In June, 1970 the US Government created National Security Council for combat International Organized Crime, whose main objective was to develop a national action program. Leading role in the fight against organized crime belongs to the Department of Justice. The Department of Justice (DOJ) is responsible for enforcing laws, providing Federal leadership in preventing and controlling crime, developing Strategy to Combat Transnational Organized Crime and performs methodical management of this work.

The Federal Bureau of Investigations (FBI) is the main division of the Department of Justice directly assigned to combat against organized crime.

In the US legislation the concept of “public corruption” is determined rather widely. It includes a number of the illegal acts provided generally in four chapters of title 18 of US Code: 1) "Bribery, dishonest income and abuse of public officials"; 2) "Officials and employees on hiring"; 3) "Racketing and threats"; 4) "Elections and political activities".

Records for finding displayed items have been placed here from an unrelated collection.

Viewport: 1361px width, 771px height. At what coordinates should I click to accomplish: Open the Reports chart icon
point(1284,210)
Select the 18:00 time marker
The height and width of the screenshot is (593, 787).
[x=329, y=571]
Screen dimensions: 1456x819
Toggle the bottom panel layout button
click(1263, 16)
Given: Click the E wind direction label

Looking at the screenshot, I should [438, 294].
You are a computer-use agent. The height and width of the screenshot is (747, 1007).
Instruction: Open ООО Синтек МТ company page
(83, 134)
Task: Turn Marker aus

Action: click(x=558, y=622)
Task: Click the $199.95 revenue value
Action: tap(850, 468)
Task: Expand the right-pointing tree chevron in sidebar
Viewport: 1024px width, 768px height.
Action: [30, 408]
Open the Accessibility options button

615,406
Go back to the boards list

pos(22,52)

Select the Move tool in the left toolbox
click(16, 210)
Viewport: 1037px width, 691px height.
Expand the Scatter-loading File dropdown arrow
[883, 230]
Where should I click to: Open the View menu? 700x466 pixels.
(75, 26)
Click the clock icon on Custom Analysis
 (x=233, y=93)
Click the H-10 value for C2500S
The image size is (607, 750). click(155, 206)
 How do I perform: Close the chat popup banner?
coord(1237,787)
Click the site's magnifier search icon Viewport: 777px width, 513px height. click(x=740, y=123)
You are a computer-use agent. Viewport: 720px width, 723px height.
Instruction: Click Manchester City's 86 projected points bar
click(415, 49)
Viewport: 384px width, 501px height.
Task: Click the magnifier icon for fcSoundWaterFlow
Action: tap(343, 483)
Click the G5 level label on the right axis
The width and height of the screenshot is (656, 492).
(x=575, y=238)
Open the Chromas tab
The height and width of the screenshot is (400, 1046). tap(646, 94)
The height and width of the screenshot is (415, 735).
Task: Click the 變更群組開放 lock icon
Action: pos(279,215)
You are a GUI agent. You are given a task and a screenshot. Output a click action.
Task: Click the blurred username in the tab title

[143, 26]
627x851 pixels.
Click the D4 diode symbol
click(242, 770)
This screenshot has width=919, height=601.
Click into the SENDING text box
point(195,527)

Criminal prosecution for bribery in the USA is exposed not only on those who take bribes, but also those who offer it. In US Code it is detail specified what categories of officials are understood as the persons, accepting bribes. Responsibility for bribery is subject everyone who gives, offers, promises something valuable with the illegal purpose to a public official or candidate for this position.

As well as the Japanese, the US legislation provides restriction of business activity of the former officials, after his/her dismissal from State authorities.